In northern Alaska, the researchers waded into the water and sampled sediment from seven ponds formed by beavers and from seven beaver-free lakes and streams. Back in the lab, they analyzed the populations of bacteria, archaea, and fungi present in the samples.
The overall prevalence of microbes in the sediments from beaver habitats and in those from beaver-free streams was similar, whereas microbial communities from lakes lacking dams differed from those in beaver ponds. The diversity of bacteria and archaea was particularly variable, whereas abundant fungal communities were less influenced by the presence of beavers.

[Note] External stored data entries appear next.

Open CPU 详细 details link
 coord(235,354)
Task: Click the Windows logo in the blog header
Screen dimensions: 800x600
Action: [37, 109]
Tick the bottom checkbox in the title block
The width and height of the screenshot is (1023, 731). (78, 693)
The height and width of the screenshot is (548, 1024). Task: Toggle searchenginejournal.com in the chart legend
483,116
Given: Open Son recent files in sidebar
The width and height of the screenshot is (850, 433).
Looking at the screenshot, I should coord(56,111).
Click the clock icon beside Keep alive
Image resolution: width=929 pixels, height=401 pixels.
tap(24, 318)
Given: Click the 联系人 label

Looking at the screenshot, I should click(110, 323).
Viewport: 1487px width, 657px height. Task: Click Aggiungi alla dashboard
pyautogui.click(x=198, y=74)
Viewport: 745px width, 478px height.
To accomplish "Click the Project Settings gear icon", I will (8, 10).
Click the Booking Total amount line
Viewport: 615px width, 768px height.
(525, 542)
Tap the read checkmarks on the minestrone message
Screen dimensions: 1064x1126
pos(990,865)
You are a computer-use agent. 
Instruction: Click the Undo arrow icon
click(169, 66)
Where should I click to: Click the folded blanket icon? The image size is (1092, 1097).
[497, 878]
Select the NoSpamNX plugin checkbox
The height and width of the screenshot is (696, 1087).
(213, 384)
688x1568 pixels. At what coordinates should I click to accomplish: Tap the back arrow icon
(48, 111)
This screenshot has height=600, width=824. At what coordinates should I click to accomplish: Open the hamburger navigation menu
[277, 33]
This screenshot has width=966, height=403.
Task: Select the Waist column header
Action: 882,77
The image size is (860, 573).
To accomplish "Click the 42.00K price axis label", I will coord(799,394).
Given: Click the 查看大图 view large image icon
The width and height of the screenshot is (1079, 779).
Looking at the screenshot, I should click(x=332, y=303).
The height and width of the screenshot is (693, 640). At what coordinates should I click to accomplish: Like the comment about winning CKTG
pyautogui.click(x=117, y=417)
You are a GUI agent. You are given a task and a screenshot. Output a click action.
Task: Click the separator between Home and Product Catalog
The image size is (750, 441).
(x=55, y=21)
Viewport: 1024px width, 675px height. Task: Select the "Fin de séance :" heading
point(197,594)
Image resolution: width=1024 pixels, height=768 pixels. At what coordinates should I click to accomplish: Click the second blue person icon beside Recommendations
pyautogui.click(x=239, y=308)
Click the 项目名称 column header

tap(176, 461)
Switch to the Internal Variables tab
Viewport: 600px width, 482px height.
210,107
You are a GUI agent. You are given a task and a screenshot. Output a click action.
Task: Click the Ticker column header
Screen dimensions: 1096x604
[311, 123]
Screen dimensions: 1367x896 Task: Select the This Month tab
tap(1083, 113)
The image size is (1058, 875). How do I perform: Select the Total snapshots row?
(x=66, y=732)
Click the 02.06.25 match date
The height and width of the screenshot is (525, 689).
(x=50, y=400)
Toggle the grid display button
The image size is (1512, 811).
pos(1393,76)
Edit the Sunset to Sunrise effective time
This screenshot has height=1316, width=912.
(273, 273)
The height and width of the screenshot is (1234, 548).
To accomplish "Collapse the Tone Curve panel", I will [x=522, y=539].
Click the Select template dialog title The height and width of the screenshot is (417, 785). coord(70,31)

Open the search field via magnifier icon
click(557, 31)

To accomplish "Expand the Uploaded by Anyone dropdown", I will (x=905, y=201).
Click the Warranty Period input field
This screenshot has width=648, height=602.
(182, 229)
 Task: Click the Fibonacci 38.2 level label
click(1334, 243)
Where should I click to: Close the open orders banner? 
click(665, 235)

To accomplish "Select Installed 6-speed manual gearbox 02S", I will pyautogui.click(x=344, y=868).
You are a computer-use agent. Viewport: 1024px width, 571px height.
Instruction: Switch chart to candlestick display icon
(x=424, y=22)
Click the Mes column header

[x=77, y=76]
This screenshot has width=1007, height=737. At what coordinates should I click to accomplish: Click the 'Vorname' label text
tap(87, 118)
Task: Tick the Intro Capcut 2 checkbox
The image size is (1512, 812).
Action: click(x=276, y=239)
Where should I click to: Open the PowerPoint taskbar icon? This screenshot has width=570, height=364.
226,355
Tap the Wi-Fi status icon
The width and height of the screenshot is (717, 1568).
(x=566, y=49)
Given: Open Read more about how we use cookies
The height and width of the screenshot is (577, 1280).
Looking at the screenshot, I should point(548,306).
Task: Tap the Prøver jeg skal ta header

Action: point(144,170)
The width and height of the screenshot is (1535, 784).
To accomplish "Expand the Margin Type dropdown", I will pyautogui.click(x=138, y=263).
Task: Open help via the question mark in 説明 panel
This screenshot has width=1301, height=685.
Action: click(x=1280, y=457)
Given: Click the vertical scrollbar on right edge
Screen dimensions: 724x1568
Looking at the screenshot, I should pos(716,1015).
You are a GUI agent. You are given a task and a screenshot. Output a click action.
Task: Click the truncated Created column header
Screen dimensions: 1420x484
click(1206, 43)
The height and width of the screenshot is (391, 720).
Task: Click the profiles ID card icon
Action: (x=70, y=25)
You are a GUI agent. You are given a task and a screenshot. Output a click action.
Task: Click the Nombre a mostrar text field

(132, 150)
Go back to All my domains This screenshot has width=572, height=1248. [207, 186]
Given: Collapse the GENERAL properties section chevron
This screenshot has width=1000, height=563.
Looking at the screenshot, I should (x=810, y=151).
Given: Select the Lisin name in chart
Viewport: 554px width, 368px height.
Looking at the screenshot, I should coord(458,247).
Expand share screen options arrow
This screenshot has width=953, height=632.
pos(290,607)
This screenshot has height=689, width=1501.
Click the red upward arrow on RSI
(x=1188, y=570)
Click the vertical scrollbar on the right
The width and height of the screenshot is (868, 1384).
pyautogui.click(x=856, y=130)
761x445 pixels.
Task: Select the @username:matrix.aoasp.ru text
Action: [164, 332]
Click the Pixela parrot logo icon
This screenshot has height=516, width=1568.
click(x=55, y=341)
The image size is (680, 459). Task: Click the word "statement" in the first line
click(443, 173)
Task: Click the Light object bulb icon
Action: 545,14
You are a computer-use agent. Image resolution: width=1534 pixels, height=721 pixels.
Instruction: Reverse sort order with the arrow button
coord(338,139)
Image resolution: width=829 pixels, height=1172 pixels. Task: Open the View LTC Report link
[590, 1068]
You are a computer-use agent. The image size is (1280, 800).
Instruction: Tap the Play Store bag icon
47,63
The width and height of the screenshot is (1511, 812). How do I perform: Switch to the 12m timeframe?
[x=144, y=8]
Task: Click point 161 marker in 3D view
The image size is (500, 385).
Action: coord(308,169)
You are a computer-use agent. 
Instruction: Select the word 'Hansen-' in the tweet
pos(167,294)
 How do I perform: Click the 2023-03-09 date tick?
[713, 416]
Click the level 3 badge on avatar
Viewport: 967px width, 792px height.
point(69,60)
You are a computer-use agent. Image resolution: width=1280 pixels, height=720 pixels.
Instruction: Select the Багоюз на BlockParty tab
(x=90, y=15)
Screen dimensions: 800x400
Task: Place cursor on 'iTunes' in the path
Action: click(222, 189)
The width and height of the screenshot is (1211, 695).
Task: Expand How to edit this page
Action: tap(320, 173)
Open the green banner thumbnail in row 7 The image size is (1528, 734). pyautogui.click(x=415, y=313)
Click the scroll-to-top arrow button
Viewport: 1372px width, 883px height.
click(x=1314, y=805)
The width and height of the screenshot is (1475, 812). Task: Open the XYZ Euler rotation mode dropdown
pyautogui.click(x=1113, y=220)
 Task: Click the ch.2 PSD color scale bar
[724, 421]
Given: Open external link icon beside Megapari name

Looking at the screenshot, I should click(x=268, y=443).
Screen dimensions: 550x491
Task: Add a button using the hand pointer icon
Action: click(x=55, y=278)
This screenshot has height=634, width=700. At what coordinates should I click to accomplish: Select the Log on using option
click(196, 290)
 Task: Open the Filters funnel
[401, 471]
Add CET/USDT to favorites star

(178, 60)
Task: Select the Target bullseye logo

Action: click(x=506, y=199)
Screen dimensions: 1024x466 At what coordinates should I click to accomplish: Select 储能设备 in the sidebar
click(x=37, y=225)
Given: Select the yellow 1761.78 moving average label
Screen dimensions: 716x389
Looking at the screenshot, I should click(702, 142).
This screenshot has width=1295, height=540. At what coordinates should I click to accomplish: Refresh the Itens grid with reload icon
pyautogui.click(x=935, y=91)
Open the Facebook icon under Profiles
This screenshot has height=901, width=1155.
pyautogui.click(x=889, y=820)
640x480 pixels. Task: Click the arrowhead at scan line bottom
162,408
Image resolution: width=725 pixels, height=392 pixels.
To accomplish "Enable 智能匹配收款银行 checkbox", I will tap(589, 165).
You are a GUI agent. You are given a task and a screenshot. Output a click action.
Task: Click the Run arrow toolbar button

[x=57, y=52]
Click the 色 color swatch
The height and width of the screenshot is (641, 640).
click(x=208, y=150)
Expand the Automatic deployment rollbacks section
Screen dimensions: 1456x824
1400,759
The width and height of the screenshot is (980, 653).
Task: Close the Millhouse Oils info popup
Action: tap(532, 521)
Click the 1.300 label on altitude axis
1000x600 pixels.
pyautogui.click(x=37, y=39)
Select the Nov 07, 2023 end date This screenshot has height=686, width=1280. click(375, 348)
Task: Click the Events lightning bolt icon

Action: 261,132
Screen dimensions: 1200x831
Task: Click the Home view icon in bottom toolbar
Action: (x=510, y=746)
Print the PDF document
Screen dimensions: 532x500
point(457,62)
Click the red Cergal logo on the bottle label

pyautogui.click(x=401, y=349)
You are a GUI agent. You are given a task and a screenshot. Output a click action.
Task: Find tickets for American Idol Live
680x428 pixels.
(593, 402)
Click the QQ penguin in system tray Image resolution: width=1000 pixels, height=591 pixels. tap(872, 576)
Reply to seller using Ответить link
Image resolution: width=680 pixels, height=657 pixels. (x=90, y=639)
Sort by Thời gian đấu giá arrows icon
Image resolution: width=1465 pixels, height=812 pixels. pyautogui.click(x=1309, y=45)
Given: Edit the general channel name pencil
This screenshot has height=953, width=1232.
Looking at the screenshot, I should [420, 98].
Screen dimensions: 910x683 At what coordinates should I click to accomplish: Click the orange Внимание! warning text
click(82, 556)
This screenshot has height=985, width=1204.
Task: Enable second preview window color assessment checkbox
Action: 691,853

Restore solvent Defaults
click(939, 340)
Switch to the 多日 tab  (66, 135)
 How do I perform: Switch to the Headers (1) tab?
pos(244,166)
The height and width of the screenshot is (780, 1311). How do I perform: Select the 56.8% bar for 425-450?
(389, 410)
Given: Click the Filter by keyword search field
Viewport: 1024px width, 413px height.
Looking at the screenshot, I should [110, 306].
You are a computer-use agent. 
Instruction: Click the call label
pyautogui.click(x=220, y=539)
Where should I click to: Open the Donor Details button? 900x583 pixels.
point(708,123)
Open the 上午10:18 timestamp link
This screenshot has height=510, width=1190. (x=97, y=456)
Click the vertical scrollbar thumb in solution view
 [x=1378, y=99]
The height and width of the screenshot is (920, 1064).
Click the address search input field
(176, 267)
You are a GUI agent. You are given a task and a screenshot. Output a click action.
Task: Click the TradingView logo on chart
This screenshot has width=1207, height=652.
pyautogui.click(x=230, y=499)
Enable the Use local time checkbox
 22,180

The team’s analysis turned up some surprises. For example, the researchers found that the beaver ponds contained low levels of archaea that produce methane, a potent greenhouse gas. In contrast, previous research suggested that beaver activity can increase microbial methane production, leading the team to hypothesize that the sampled beaver ponds may be young and may become more methanogenic as they age.
Beaver-induced changes at the microbial level may result in ecosystem-scale shifts, the researchers note, although it’s too early to tell exactly how the animals will affect northern Alaska as the climate changes. Beaver dams favor microbes that promote plant growth, and as vegetation moves farther north in the Arctic, beavers will surely follow. The increasingly plant rich environments will likely capture more carbon, helping to mitigate carbon emissions from the environment, but in the long run, those gains may be offset by carbon released as microbes break down the vegetation. Also, the standing water that occurs when beavers make dams may hasten permafrost thaw, potentially stimulating microbial growth.